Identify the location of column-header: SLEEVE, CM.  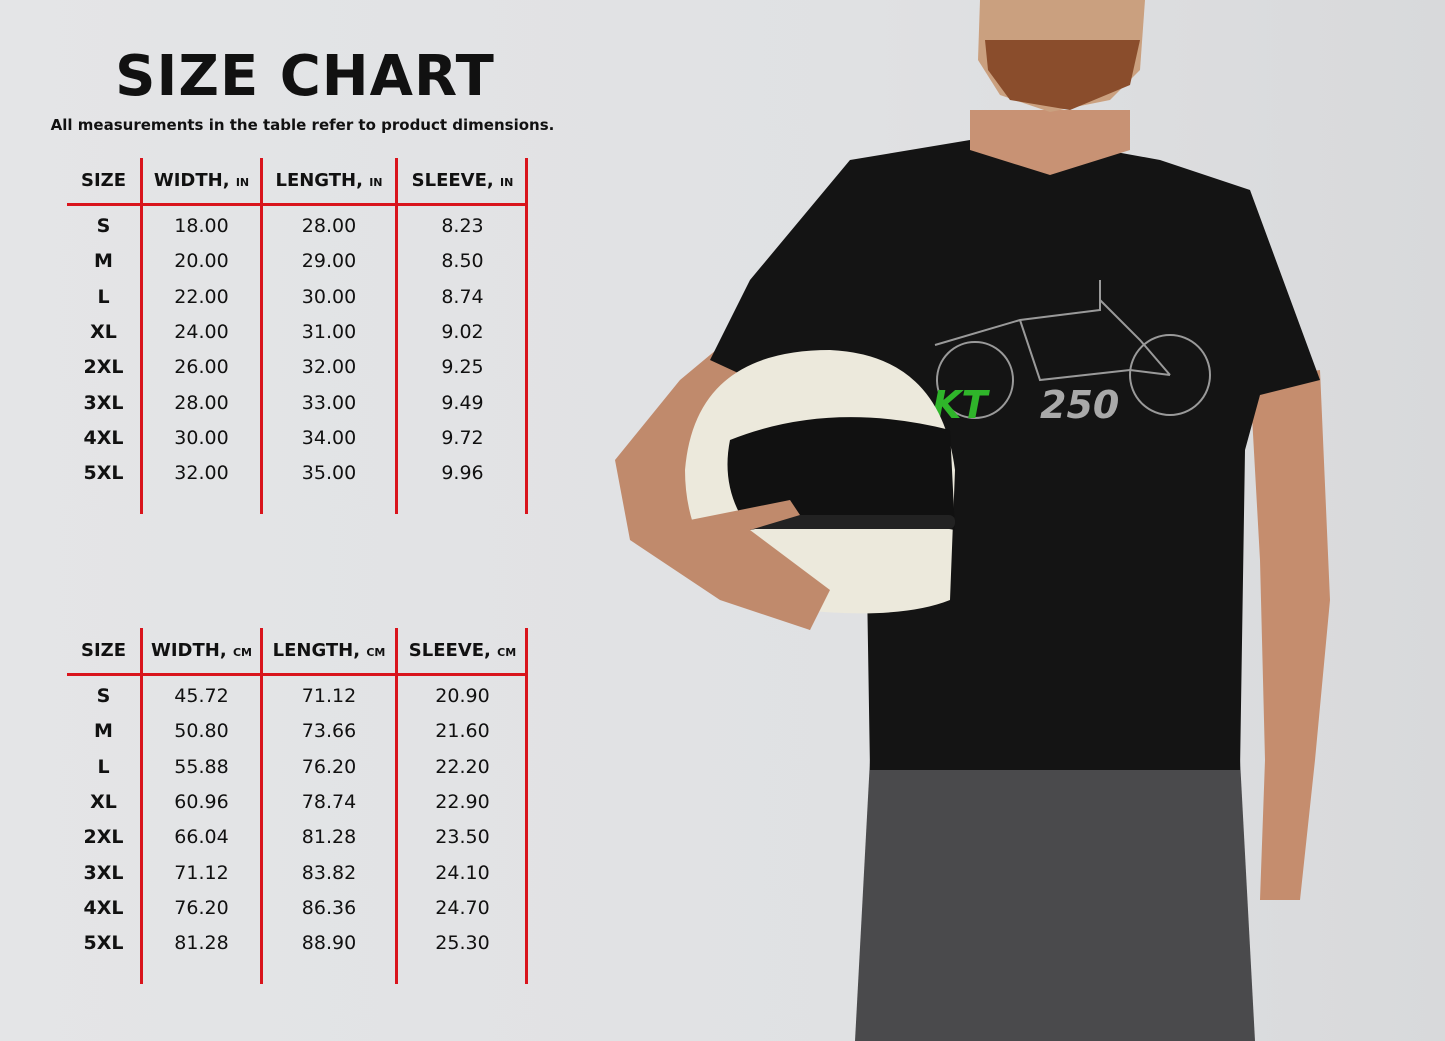
(462, 650).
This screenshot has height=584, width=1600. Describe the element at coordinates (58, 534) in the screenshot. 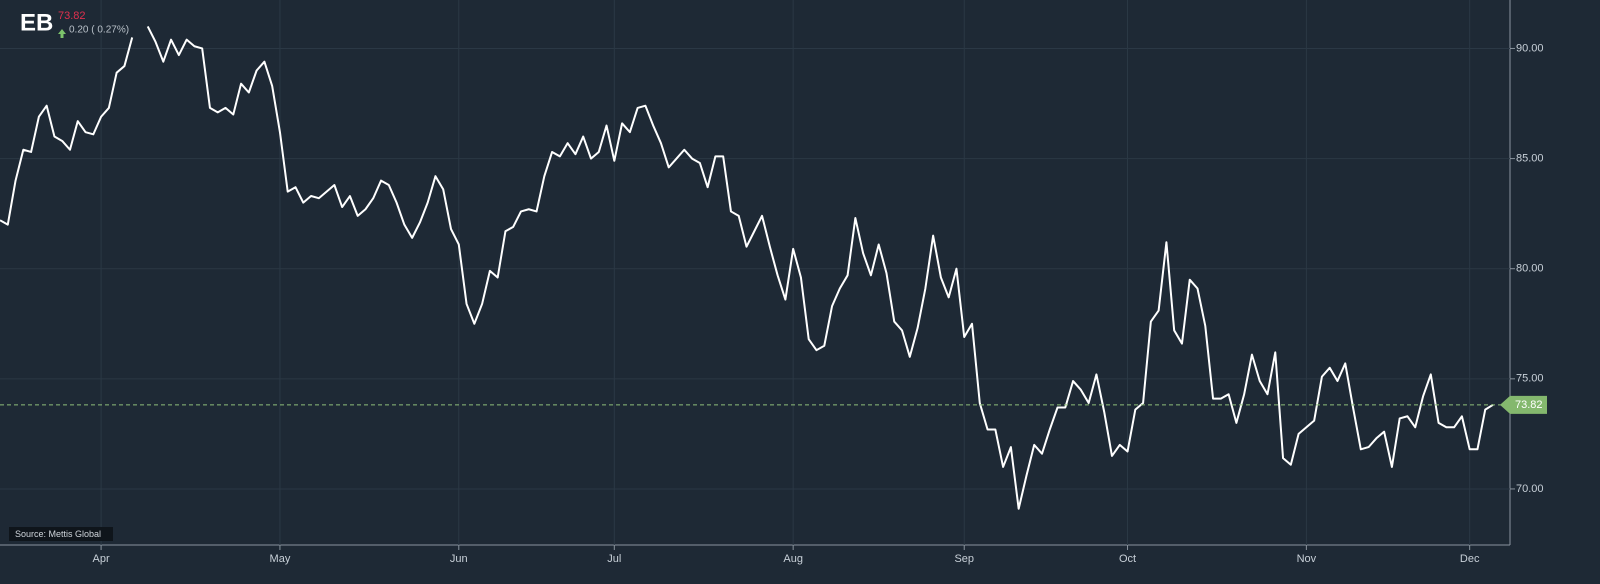

I see `source-text: Source: Mettis Global` at that location.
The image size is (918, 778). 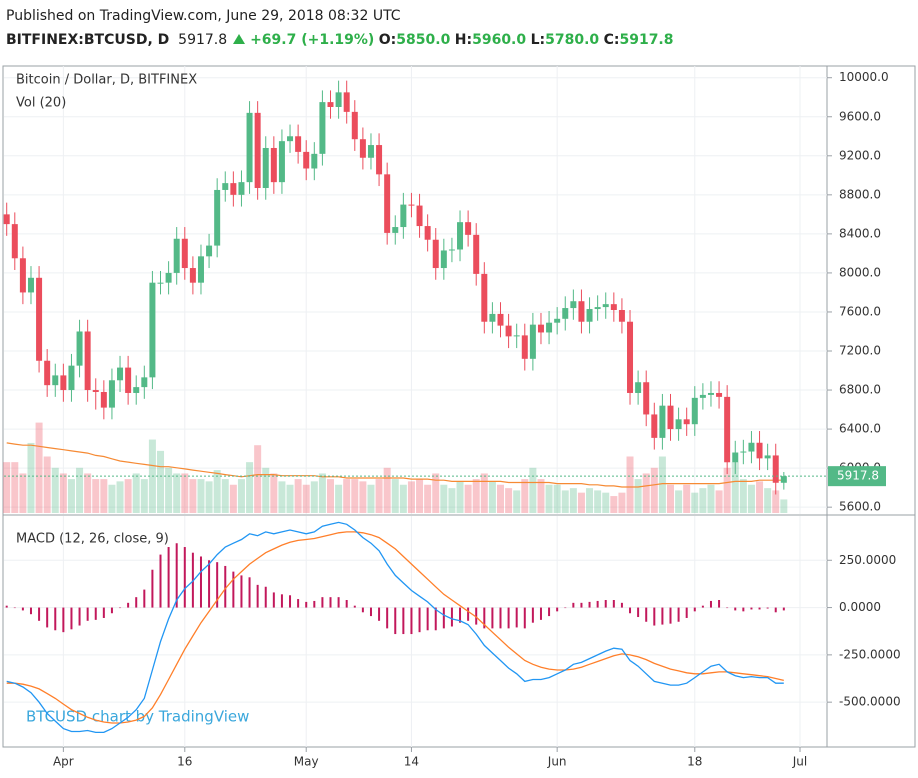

────────────────────────────────────────

## Instructions to follow
Recast every line of the data above as a numbered list, skipping blank lines and leaving out the pictures.

## Output for this task
1. Identify the location of column-header: SLEEVE, CM.  
2. (462, 650).
3. This screenshot has height=584, width=1600. Describe the element at coordinates (58, 534) in the screenshot. 
4. I see `source-text: Source: Mettis Global` at that location.
5. The image size is (918, 778). 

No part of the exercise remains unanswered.